Even better than digging: If you develop a blog or personal website, your old friends may come out of the woodwork looking for you. I was so delighted to hear from some of my childhood friends who serendipitously found me when I started to blog about friendship.
The practice of making friends of your friends’ friends can be tricky; you may inadvertently offend your original friend. Looked at through one lens, “friend poaching” or “social poaching” (as it is nicknamed) can be viewed as the ultimate betrayal, akin to “friend-napping.” Through another, it can be seen as a reasonable way of networking or making new friends through vetted introductions.
The key is to think about the consequences of what you are doing, to make sure it isn’t done behind your friend’s back, and to try to make efforts to be inclusive rather than exclusive.
“Our Mutual Friend,” a 2004 essay by Lucinda Rosenfeld in New York magazine, expressed the jealousy and hurt the author experienced after she had been poached. When she learned that her two friends were planning a ski trip together—without her—she felt excluded (even though she had no interest in skiing). It harked back to the days of junior high school.
I’ve been poached, too. I had two close friends, let’s call them Marcie and Hayley, whom I decided to introduce to one another. I knew they would instantly click because they had so much in common: neither worked outside the home, both loved competitive tennis, and had two kids around the same ages. It was a good hunch because they soon became best friends with each other as I drifted into the background.
Admittedly, the first time I bumped into them at Starbucks having coffee without me, I felt a bit strange and awkward, even hurt, but as soon as I regrouped mentally I realized that I didn’t have as much time or motivation to spend with either one of them as they did with each other. Now we get together as a threesome occasionally. Rosenfeld also found that being poached could be a blessing in disguise. Prior to the treachery, she had found herself in the unpleasant role of constantly ministering to one of the women who was needy and always crying on her shoulder.

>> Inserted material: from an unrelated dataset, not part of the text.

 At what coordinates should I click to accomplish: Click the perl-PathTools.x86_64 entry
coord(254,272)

It gave her a way out.
With the booming popularity of social network sites like Facebook, MySpace, and LinkedIn, the ethics and etiquette of friend poaching may be turning upside down. In cyberspace, becoming a friend of a cyber-friend is not only socially acceptable, but is actually one of the raisons d’être of participation.

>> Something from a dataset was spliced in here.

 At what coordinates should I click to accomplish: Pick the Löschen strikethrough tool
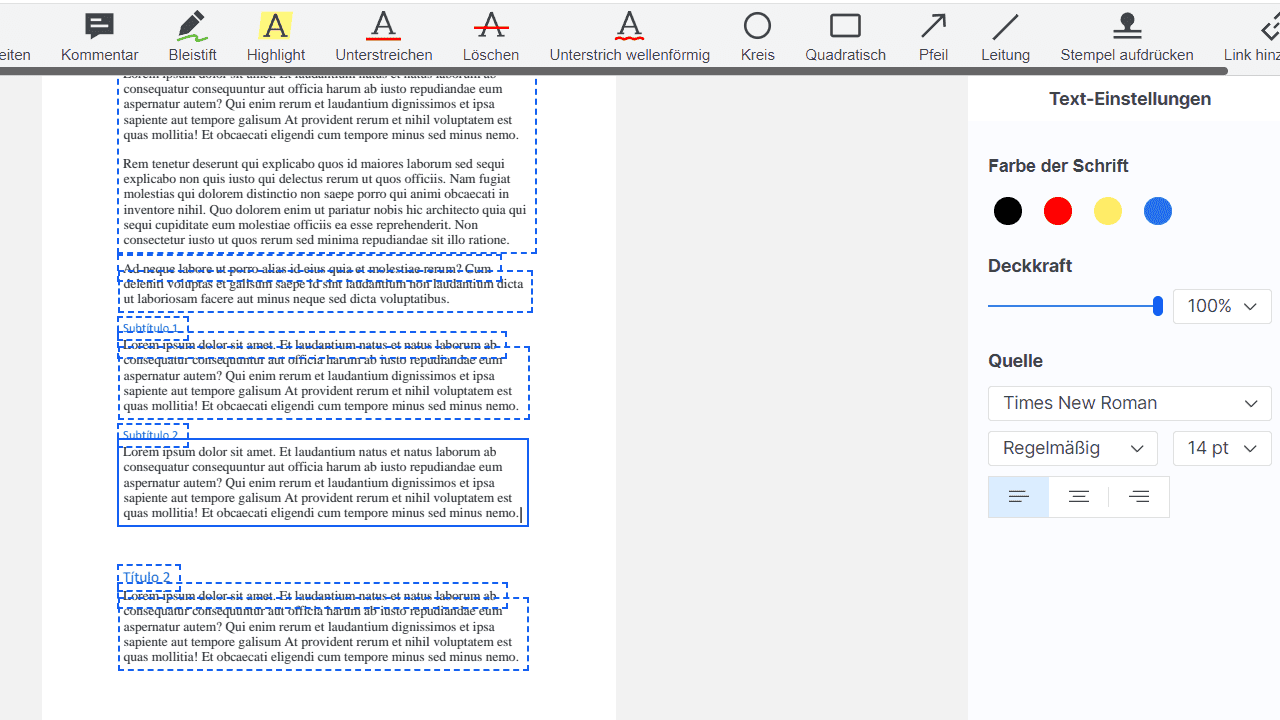coord(490,37)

Being poached offline isn’t necessarily a bad thing, either. Because friendships change over time, a friendship that is “stolen” may have long been gone. It may offer the poachee an opportunity to change, take a break from, or get rid of a friendship that was draining, all-consuming, or toxic in other ways.
For this reason, don’t feel guilty about poaching. Unlike family or marriage, friendships have no blood or legal ties; the good ones are totally voluntary relationships that enhance our lives. Feel guilty? Remember that your new friend has the free will to add, subtract, or realign her friendships.
One other caveat: friend poaching is unacceptable, and maybe even pathological, when an individual consistently tries to derail friendships and hurt people around her.
PREVENTING UNNECESSARY LOSSES
Given the fluidity of our lives, it is often challenging to hang on to female friends, no matter how long or how well two friends are connected. A relationship is at risk if two people lose the common ground between them, no longer being in the same place at the same time or sharing the same circle of intimates.